>> begin Material for this task

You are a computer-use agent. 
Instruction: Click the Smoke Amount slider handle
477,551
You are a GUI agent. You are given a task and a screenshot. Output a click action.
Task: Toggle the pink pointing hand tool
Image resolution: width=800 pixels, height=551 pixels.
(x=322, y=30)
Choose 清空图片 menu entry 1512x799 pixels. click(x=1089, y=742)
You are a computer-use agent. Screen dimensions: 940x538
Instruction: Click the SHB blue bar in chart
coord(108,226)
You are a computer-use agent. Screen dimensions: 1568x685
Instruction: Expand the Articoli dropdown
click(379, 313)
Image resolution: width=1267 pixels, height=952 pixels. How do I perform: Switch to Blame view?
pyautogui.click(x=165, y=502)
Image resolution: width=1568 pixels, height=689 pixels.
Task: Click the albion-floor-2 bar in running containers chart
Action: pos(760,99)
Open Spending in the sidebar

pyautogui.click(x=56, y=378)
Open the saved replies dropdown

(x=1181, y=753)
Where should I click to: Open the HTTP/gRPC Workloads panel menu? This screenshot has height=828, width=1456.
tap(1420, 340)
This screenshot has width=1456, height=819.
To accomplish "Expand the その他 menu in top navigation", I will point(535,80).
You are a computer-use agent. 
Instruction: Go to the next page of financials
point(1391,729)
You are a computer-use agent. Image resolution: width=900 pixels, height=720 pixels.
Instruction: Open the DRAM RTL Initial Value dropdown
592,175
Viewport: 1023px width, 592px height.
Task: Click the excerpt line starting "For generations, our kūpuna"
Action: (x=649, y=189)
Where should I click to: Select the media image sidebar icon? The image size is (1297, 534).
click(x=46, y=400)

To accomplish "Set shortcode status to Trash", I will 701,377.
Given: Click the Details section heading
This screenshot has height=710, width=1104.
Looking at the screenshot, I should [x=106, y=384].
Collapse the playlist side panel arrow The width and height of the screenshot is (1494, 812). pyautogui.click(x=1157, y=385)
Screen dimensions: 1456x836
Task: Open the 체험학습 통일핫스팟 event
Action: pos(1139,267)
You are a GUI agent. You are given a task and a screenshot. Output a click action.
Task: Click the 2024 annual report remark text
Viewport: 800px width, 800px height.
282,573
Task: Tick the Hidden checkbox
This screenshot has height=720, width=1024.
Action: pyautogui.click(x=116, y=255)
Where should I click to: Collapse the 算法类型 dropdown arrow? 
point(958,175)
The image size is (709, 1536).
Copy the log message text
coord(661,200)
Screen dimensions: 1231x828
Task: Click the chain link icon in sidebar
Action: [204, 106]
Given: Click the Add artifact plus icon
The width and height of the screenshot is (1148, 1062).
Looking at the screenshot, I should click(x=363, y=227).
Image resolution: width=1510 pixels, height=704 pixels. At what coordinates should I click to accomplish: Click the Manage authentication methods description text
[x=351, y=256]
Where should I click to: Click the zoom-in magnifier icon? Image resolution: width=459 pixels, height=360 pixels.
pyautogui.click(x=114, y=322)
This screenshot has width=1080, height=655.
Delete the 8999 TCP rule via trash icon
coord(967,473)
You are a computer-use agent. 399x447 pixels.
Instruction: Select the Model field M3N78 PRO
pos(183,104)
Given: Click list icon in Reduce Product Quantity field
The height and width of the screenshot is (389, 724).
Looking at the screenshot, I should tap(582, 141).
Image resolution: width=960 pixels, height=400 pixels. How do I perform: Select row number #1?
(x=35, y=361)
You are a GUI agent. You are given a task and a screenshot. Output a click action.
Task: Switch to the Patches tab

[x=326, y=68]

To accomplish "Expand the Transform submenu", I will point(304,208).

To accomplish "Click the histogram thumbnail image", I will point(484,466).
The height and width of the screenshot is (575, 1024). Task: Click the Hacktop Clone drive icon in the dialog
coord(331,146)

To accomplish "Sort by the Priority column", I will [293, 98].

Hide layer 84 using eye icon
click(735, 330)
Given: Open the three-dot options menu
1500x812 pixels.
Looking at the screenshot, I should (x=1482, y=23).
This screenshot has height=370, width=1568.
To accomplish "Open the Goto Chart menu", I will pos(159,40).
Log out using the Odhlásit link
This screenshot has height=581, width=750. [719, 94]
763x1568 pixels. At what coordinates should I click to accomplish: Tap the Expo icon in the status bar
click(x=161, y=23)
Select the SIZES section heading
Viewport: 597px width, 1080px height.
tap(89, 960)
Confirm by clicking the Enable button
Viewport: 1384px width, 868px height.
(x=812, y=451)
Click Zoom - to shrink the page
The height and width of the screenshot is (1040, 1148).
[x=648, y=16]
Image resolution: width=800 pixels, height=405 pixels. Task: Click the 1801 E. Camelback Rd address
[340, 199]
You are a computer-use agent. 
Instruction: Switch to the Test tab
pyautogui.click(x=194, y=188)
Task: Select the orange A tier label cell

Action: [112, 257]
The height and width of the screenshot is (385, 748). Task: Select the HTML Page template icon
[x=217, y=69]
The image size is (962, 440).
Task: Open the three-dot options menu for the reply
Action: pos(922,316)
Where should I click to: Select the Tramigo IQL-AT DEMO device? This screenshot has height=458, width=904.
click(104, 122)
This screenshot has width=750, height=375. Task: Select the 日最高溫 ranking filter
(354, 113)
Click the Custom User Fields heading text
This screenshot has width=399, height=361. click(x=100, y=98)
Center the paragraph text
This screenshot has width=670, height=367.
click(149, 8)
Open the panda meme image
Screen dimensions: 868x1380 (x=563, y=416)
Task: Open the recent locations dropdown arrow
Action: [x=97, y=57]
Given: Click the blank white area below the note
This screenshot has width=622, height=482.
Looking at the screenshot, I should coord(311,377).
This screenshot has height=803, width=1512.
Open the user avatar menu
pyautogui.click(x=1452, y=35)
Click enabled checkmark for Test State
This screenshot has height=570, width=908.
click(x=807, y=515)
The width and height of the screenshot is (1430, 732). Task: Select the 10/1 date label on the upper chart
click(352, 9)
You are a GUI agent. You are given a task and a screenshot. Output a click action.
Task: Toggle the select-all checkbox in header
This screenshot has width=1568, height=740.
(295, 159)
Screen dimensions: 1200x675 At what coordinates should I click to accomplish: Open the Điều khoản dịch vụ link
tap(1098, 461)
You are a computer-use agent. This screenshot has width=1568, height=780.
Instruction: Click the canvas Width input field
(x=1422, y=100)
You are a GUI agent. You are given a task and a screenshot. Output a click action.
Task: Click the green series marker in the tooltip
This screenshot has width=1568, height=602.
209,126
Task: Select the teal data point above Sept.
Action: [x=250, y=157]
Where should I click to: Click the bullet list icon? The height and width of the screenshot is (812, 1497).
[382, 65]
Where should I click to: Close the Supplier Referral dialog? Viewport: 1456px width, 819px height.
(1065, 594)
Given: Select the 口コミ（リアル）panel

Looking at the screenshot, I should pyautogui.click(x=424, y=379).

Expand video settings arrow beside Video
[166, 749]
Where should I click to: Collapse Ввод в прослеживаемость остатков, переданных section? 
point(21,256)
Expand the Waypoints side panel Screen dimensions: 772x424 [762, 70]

>> end Material for this task

**What you will do**
Copy the material again, swapping "computer-use agent" for "desktop assistant" wherever it appears and keeping everything else the same.

**Exercise response**
You are a desktop assistant. 
Instruction: Click the Smoke Amount slider handle
477,551
You are a GUI agent. You are given a task and a screenshot. Output a click action.
Task: Toggle the pink pointing hand tool
Image resolution: width=800 pixels, height=551 pixels.
(x=322, y=30)
Choose 清空图片 menu entry 1512x799 pixels. click(x=1089, y=742)
You are a desktop assistant. Screen dimensions: 940x538
Instruction: Click the SHB blue bar in chart
coord(108,226)
You are a desktop assistant. Screen dimensions: 1568x685
Instruction: Expand the Articoli dropdown
click(379, 313)
Image resolution: width=1267 pixels, height=952 pixels. How do I perform: Switch to Blame view?
pyautogui.click(x=165, y=502)
Image resolution: width=1568 pixels, height=689 pixels.
Task: Click the albion-floor-2 bar in running containers chart
Action: pos(760,99)
Open Spending in the sidebar

pyautogui.click(x=56, y=378)
Open the saved replies dropdown

(x=1181, y=753)
Where should I click to: Open the HTTP/gRPC Workloads panel menu? This screenshot has height=828, width=1456.
tap(1420, 340)
This screenshot has width=1456, height=819.
To accomplish "Expand the その他 menu in top navigation", I will point(535,80).
You are a desktop assistant. 
Instruction: Go to the next page of financials
point(1391,729)
You are a desktop assistant. Image resolution: width=900 pixels, height=720 pixels.
Instruction: Open the DRAM RTL Initial Value dropdown
592,175
Viewport: 1023px width, 592px height.
Task: Click the excerpt line starting "For generations, our kūpuna"
Action: (x=649, y=189)
Where should I click to: Select the media image sidebar icon? The image size is (1297, 534).
click(x=46, y=400)

To accomplish "Set shortcode status to Trash", I will 701,377.
Given: Click the Details section heading
This screenshot has height=710, width=1104.
Looking at the screenshot, I should [x=106, y=384].
Collapse the playlist side panel arrow The width and height of the screenshot is (1494, 812). pyautogui.click(x=1157, y=385)
Screen dimensions: 1456x836
Task: Open the 체험학습 통일핫스팟 event
Action: pos(1139,267)
You are a GUI agent. You are given a task and a screenshot. Output a click action.
Task: Click the 2024 annual report remark text
Viewport: 800px width, 800px height.
282,573
Task: Tick the Hidden checkbox
This screenshot has height=720, width=1024.
Action: pyautogui.click(x=116, y=255)
Where should I click to: Collapse the 算法类型 dropdown arrow? 
point(958,175)
The image size is (709, 1536).
Copy the log message text
coord(661,200)
Screen dimensions: 1231x828
Task: Click the chain link icon in sidebar
Action: [204, 106]
Given: Click the Add artifact plus icon
The width and height of the screenshot is (1148, 1062).
Looking at the screenshot, I should click(x=363, y=227).
Image resolution: width=1510 pixels, height=704 pixels. At what coordinates should I click to accomplish: Click the Manage authentication methods description text
[x=351, y=256]
Where should I click to: Click the zoom-in magnifier icon? Image resolution: width=459 pixels, height=360 pixels.
pyautogui.click(x=114, y=322)
This screenshot has width=1080, height=655.
Delete the 8999 TCP rule via trash icon
coord(967,473)
You are a desktop assistant. 399x447 pixels.
Instruction: Select the Model field M3N78 PRO
pos(183,104)
Given: Click list icon in Reduce Product Quantity field
The height and width of the screenshot is (389, 724).
Looking at the screenshot, I should tap(582, 141).
Image resolution: width=960 pixels, height=400 pixels. How do I perform: Select row number #1?
(x=35, y=361)
You are a GUI agent. You are given a task and a screenshot. Output a click action.
Task: Switch to the Patches tab

[x=326, y=68]

To accomplish "Expand the Transform submenu", I will point(304,208).

To accomplish "Click the histogram thumbnail image", I will point(484,466).
The height and width of the screenshot is (575, 1024). Task: Click the Hacktop Clone drive icon in the dialog
coord(331,146)

To accomplish "Sort by the Priority column", I will [293, 98].

Hide layer 84 using eye icon
click(735, 330)
Given: Open the three-dot options menu
1500x812 pixels.
Looking at the screenshot, I should (x=1482, y=23).
This screenshot has height=370, width=1568.
To accomplish "Open the Goto Chart menu", I will pos(159,40).
Log out using the Odhlásit link
This screenshot has height=581, width=750. [719, 94]
763x1568 pixels. At what coordinates should I click to accomplish: Tap the Expo icon in the status bar
click(x=161, y=23)
Select the SIZES section heading
Viewport: 597px width, 1080px height.
tap(89, 960)
Confirm by clicking the Enable button
Viewport: 1384px width, 868px height.
(x=812, y=451)
Click Zoom - to shrink the page
The height and width of the screenshot is (1040, 1148).
[x=648, y=16]
Image resolution: width=800 pixels, height=405 pixels. Task: Click the 1801 E. Camelback Rd address
[340, 199]
You are a desktop assistant. 
Instruction: Switch to the Test tab
pyautogui.click(x=194, y=188)
Task: Select the orange A tier label cell

Action: [112, 257]
The height and width of the screenshot is (385, 748). Task: Select the HTML Page template icon
[x=217, y=69]
The image size is (962, 440).
Task: Open the three-dot options menu for the reply
Action: pos(922,316)
Where should I click to: Select the Tramigo IQL-AT DEMO device? This screenshot has height=458, width=904.
click(104, 122)
This screenshot has width=750, height=375. Task: Select the 日最高溫 ranking filter
(354, 113)
Click the Custom User Fields heading text
This screenshot has width=399, height=361. click(x=100, y=98)
Center the paragraph text
This screenshot has width=670, height=367.
click(149, 8)
Open the panda meme image
Screen dimensions: 868x1380 (x=563, y=416)
Task: Open the recent locations dropdown arrow
Action: [x=97, y=57]
Given: Click the blank white area below the note
This screenshot has width=622, height=482.
Looking at the screenshot, I should coord(311,377).
This screenshot has height=803, width=1512.
Open the user avatar menu
pyautogui.click(x=1452, y=35)
Click enabled checkmark for Test State
This screenshot has height=570, width=908.
click(x=807, y=515)
The width and height of the screenshot is (1430, 732). Task: Select the 10/1 date label on the upper chart
click(352, 9)
You are a GUI agent. You are given a task and a screenshot. Output a click action.
Task: Toggle the select-all checkbox in header
This screenshot has width=1568, height=740.
(295, 159)
Screen dimensions: 1200x675 At what coordinates should I click to accomplish: Open the Điều khoản dịch vụ link
tap(1098, 461)
You are a desktop assistant. This screenshot has width=1568, height=780.
Instruction: Click the canvas Width input field
(x=1422, y=100)
You are a GUI agent. You are given a task and a screenshot. Output a click action.
Task: Click the green series marker in the tooltip
This screenshot has width=1568, height=602.
209,126
Task: Select the teal data point above Sept.
Action: [x=250, y=157]
Where should I click to: Click the bullet list icon? The height and width of the screenshot is (812, 1497).
[382, 65]
Where should I click to: Close the Supplier Referral dialog? Viewport: 1456px width, 819px height.
(1065, 594)
Given: Select the 口コミ（リアル）panel

Looking at the screenshot, I should pyautogui.click(x=424, y=379).

Expand video settings arrow beside Video
[166, 749]
Where should I click to: Collapse Ввод в прослеживаемость остатков, переданных section? 
point(21,256)
Expand the Waypoints side panel Screen dimensions: 772x424 [762, 70]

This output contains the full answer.